Led by investigators at the University of Leicester, the researchers found two new target genes, SUN1 and SUN2, for EDMD, which opens the possibility of developing potential drugs to treat this debilitating disease. The University of Leicester team collaborated with research groups in University of Greifswald in Germany, the Institute of Molecular Genetics in Italy, and Columbia University, USA.
EDMD is a rare inherited, progressive, muscle weakening condition which ultimately leads to muscle wasting, joint stiffening, and heart problems. So far, only six genes responsible for EDMD have been identified. Despite rigorous screening, at least 50 percent of patients with EDMD do not show any detectable mutations in the six identified genes.

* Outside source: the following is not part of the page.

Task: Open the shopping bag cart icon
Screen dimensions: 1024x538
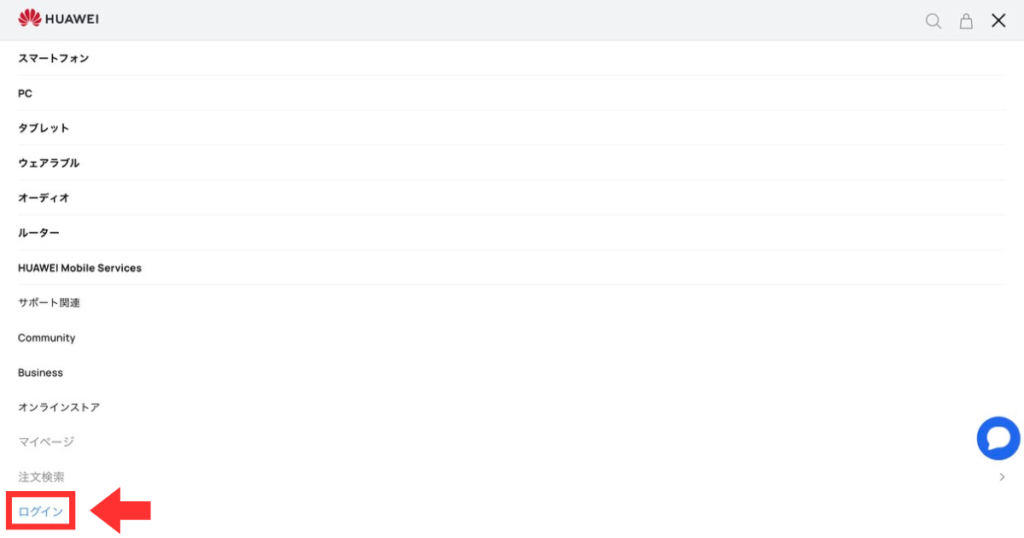Action: pos(966,21)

This research study has now discovered two more genes linked to the disease.
According to the researchers, EDMD is caused by mutations in one of several genes that are responsible for producing proteins that form a structural scaffold for each cell's nucleus containing the DNA.
Sue Shackleton, lead researcher at Leicester and senior lecturer in Biochemistry, said, "Our research has identified two new genes, SUN1 and SUN2, that are responsible for causing EDMD in some of these individuals. The proteins produced by these genes also form part of the structural scaffold of the nucleus. Importantly, we have identified a novel way in which these mutations act in muscle cells. Further research is now needed to investigate this new potential disease mechanism and to increase our understanding of how nuclei are positioned in normal muscle cells, but our findings offer the possibility for a novel drug target for the treatment of this disease in the future."

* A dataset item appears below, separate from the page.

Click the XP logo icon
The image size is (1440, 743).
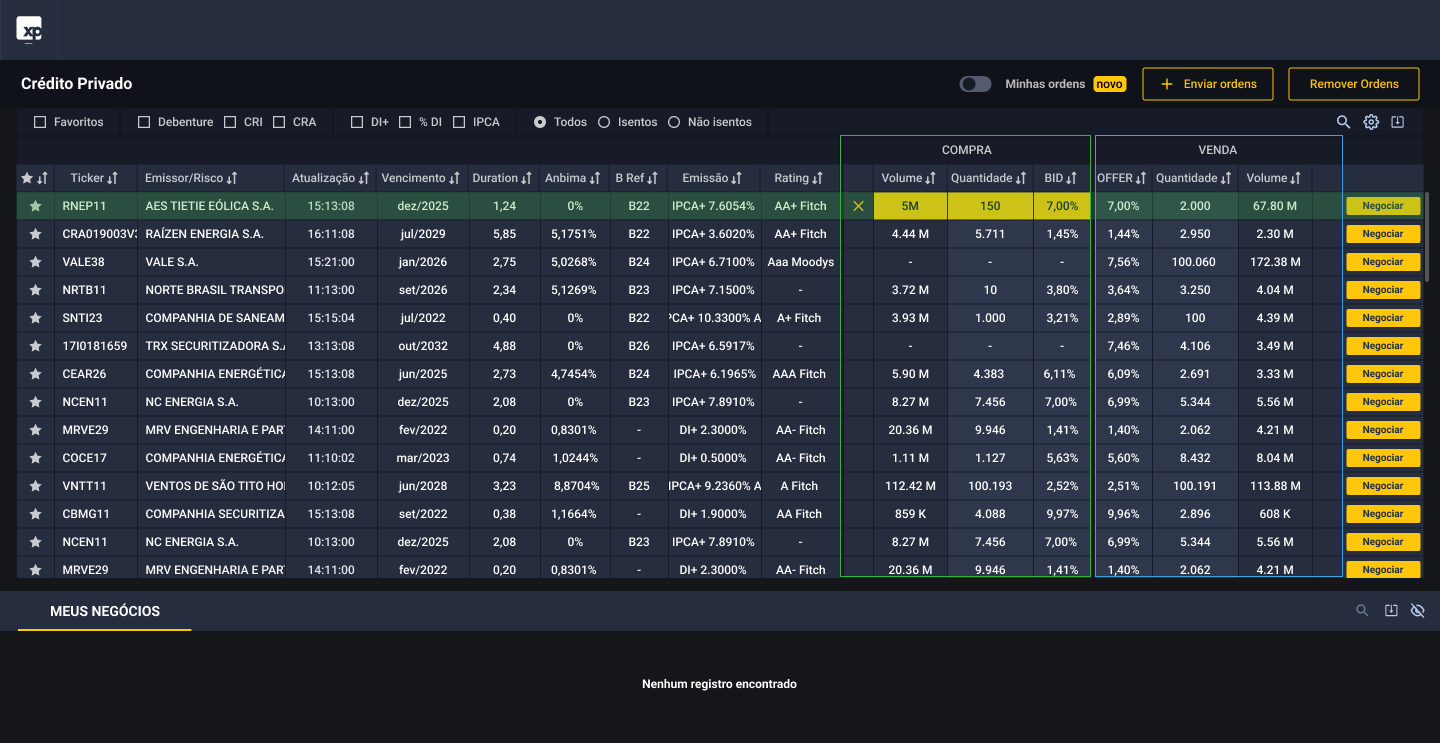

Shackleton also says that EDMD affects around 1,000 people in the U.K. The symptoms of muscle wasting and joint stiffening begin in early childhood and worsen over time. By adulthood, most individuals also develop heart problems, increasing their risk of heart attacks. At the moment there is no cure for this disease and no effective treatment for the symptoms.

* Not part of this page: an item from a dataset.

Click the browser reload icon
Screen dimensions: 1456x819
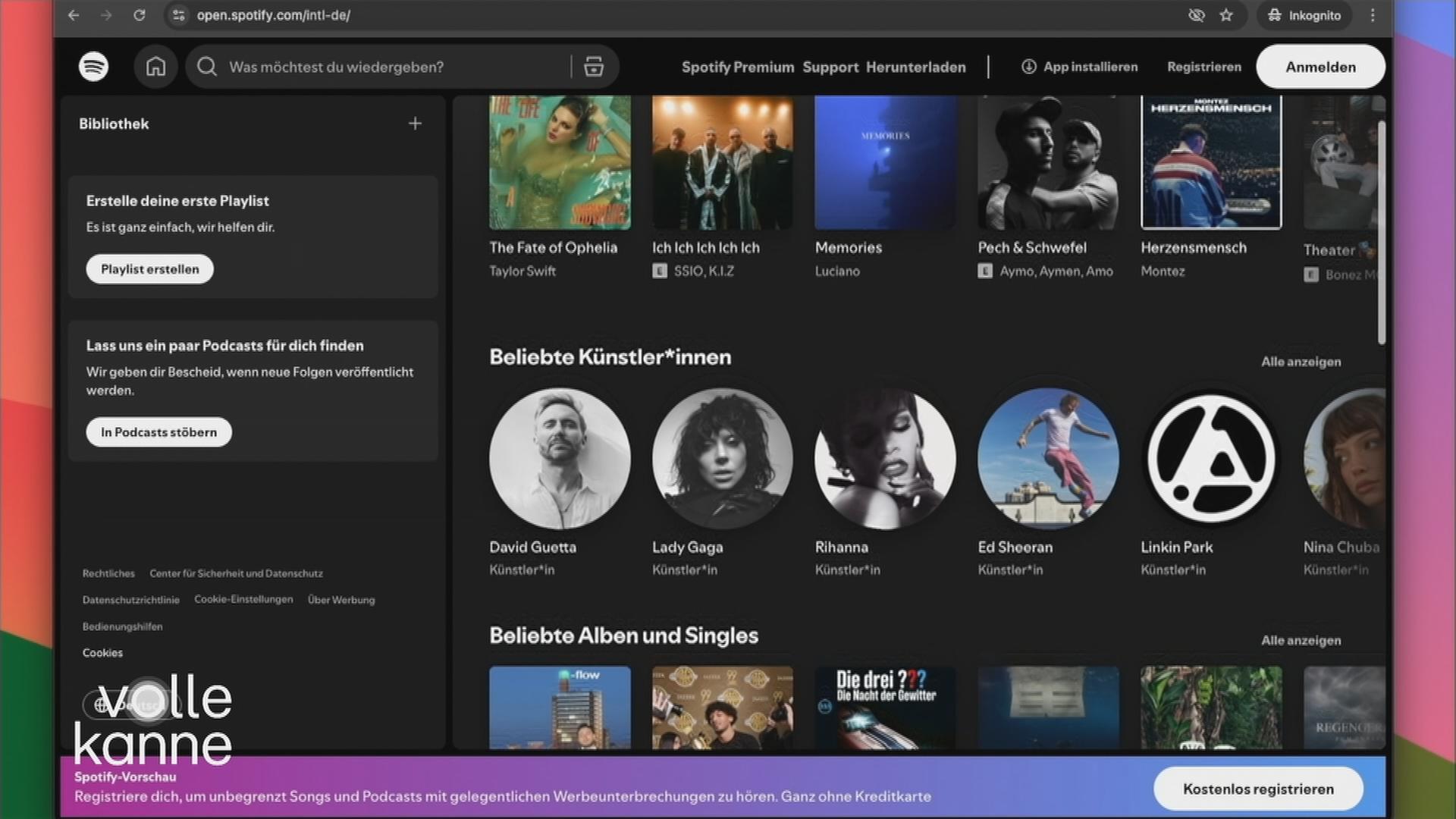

Marita Pohlschmidt, Director of Research at the Muscular Dystrophy Campaign, said, "We welcome the encouraging results of this study, which has identified two new genes which can cause Emery-Dreifuss muscular dystrophy. In the future, this will give more people an accurate genetic diagnosis, helping them to understand the risk of passing it on to their children and to make informed choices with regards to planning for a family. An accurate genetic diagnosis also means that patients will receive more precise information about the prognosis of the condition. Most importantly, a better understanding of the condition is crucial for the development of treatments for this complex and devastating condition."
The work was published last week in the journal PLOS Genetics.